** EXERCISE DESCRIPTION **
In the stretch from the line containing "Task: Click the color" through the end of the lines, change "Screen dimensions" to "Screen size". Write out that stretch again with nothing else altered.

** SOURCE DATA **
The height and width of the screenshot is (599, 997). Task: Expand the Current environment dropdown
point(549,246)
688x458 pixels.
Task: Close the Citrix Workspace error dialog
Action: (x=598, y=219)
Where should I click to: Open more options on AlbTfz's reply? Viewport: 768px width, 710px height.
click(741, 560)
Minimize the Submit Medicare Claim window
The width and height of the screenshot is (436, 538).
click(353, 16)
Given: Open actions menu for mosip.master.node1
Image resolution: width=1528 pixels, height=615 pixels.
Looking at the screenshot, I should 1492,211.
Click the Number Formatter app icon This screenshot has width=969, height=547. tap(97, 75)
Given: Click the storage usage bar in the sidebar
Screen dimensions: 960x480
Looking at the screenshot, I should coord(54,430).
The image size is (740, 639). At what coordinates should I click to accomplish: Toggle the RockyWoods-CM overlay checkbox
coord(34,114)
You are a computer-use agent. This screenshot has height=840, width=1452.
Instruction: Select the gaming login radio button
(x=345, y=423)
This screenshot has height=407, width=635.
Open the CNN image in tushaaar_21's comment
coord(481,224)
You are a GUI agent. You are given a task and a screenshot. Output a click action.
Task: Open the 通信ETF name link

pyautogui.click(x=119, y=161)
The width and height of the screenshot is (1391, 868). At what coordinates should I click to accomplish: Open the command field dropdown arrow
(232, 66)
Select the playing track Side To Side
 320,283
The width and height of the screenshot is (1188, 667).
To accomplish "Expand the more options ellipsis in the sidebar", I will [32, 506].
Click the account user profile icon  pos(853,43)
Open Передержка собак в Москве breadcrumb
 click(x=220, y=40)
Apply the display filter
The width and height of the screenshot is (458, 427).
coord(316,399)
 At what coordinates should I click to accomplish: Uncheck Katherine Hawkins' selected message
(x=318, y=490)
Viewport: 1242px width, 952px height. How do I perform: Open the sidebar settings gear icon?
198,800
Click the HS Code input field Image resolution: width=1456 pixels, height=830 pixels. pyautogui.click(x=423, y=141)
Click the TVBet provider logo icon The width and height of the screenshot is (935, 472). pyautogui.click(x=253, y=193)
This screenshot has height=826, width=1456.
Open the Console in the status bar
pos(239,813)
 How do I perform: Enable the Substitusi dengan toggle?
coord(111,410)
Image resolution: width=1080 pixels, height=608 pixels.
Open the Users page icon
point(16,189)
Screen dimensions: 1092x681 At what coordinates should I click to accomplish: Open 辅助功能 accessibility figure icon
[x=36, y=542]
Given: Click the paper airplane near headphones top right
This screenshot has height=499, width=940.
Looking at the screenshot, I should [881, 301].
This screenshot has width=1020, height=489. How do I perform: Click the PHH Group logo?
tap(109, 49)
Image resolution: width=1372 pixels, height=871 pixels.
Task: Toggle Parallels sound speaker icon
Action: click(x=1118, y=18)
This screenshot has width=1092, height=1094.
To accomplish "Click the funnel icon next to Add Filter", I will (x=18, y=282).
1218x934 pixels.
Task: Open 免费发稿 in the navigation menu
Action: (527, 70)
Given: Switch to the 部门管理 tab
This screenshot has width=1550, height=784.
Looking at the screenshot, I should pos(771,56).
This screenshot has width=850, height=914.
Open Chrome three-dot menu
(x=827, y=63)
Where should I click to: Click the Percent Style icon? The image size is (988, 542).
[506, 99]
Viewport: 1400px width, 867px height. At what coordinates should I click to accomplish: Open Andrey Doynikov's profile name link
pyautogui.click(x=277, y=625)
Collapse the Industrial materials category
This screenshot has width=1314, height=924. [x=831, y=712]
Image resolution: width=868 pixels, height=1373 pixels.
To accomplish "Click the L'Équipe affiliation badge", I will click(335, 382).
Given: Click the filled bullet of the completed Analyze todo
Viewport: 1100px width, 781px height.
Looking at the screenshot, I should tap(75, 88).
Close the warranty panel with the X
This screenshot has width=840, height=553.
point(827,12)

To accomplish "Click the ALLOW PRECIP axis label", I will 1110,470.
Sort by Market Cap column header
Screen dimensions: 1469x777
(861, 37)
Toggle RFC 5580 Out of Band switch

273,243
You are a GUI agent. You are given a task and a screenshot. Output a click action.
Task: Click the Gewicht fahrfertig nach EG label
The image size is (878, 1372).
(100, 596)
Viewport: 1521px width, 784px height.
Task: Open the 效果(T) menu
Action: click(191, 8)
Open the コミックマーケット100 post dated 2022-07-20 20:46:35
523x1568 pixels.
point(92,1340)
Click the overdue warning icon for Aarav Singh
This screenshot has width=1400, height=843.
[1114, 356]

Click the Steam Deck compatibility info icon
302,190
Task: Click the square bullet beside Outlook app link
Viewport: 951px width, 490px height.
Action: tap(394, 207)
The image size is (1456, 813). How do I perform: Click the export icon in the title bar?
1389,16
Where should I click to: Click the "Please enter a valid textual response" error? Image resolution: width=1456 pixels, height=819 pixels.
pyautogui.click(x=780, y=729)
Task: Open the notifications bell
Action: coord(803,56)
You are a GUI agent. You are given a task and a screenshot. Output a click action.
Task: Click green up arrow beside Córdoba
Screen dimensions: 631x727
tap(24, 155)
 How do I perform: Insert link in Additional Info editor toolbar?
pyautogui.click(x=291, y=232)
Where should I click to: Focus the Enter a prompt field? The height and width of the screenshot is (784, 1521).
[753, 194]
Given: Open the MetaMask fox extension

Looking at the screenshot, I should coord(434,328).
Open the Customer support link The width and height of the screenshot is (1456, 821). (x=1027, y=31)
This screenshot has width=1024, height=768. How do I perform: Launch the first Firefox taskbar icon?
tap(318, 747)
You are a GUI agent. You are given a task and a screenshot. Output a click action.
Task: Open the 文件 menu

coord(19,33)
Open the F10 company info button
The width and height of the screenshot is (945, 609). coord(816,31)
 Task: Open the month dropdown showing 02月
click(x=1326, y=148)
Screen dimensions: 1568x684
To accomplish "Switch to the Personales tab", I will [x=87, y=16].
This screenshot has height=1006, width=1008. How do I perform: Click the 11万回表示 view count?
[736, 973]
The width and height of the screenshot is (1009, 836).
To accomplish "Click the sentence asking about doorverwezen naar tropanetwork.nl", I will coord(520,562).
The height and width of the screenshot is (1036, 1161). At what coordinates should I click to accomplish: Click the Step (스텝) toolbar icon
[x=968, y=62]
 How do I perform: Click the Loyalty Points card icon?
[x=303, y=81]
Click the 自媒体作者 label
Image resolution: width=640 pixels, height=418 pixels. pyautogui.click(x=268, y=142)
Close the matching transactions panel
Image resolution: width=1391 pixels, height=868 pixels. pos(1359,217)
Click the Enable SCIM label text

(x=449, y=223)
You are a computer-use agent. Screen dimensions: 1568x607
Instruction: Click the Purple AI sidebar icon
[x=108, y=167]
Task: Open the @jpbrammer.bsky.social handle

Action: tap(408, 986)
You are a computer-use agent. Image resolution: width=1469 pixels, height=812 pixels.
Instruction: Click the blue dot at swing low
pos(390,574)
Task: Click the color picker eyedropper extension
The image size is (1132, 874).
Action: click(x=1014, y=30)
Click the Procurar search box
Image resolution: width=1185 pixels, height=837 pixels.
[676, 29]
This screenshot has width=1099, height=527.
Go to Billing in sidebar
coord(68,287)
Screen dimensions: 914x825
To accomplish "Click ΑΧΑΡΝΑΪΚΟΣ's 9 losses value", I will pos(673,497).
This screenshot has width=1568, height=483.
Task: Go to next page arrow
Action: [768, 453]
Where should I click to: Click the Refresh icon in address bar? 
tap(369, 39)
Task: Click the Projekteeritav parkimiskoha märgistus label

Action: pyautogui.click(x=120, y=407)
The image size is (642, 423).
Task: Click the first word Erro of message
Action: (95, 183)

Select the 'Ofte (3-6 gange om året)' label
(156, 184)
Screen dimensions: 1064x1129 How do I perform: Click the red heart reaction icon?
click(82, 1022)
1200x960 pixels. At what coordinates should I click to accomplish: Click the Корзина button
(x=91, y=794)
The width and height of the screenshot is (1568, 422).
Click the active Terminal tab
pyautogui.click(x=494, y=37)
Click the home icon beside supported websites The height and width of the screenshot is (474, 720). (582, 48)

** RESULT OF THIS TASK **
Task: Click the color picker eyedropper extension
The image size is (1132, 874).
Action: click(x=1014, y=30)
Click the Procurar search box
Image resolution: width=1185 pixels, height=837 pixels.
[676, 29]
This screenshot has width=1099, height=527.
Go to Billing in sidebar
coord(68,287)
Screen size: 914x825
To accomplish "Click ΑΧΑΡΝΑΪΚΟΣ's 9 losses value", I will pos(673,497).
This screenshot has width=1568, height=483.
Task: Go to next page arrow
Action: [768, 453]
Where should I click to: Click the Refresh icon in address bar? 
tap(369, 39)
Task: Click the Projekteeritav parkimiskoha märgistus label

Action: pyautogui.click(x=120, y=407)
The image size is (642, 423).
Task: Click the first word Erro of message
Action: (95, 183)

Select the 'Ofte (3-6 gange om året)' label
(156, 184)
Screen size: 1064x1129 How do I perform: Click the red heart reaction icon?
click(82, 1022)
1200x960 pixels. At what coordinates should I click to accomplish: Click the Корзина button
(x=91, y=794)
The width and height of the screenshot is (1568, 422).
Click the active Terminal tab
pyautogui.click(x=494, y=37)
Click the home icon beside supported websites The height and width of the screenshot is (474, 720). (582, 48)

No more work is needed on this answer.